### READING TEXT:
The central goal of our work is to understand the fundamental mechanism of biomolecular recognition and binding kinetics using theory and classical mechanical models. Our research involves the development and application of computational methods and theoretical models to address medically and chemically important problems. These methods are of practical importance in studying biomolecular function, and in the design of new molecules that bind strongly to their receptors. Systems of particular interest include existing or potential drug targets, cell signaling complexes and chemical host-guest systems. Our lab also collaborates with experimental groups on and off campus.
May 2021 Group picture

Kinetics of Ligand-Nanostructure Association

We characterize the kinetics of diffusional enzyme-substrate association. Our software, GeomBD, is designed to assess association rate constants for protein-substrate systems ranging in size from small, single protein systems to large bioengineered multi-enzyme nanostructures.

Drug Binding Thermodynamics and Kinetics

The phosphorylated cyclin-dependent kinase 2 (CDK2) regulates cell cycle through the G1 to S phase transition and its deregulation has been implicated in numerous types of cancer. In addition to thermodynamic contributions, kinetic effects are now increasingly considered as important factor in designing efficient inhibitors for targeting CDK2.

Dynamics and Networks for Enzyme Function

We apply classical and accelerated molecular dynamics, coarse-grained Brownian dynamics, and energy and entropy calculations to study protein communication and function regulation, protonation states and water effects in enzyme function. We collaborate with experimental groups, for examples, our collaborators apply NMR to study protein dynamics, ligand protonation states and mechanisms of chemical catalysis in Tryptophan Synthase.

### THE DATA:
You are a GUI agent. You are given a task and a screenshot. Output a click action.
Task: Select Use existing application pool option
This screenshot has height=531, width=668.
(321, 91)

### EXERCISE INSTRUCTIONS:
How would you summarize the research group page above in two sentences?

### YOUR RESPONSE:
The group develops and applies theory, classical mechanical models and computational methods to understand biomolecular recognition and binding kinetics, with a focus on drug targets, cell signaling complexes and chemical host-guest systems, and it collaborates with experimental groups. Its work includes the GeomBD software for assessing enzyme-substrate association rate constants, the thermodynamics and kinetics of inhibitors targeting CDK2, and molecular dynamics and related methods for studying enzyme function, including Tryptophan Synthase with NMR collaborators.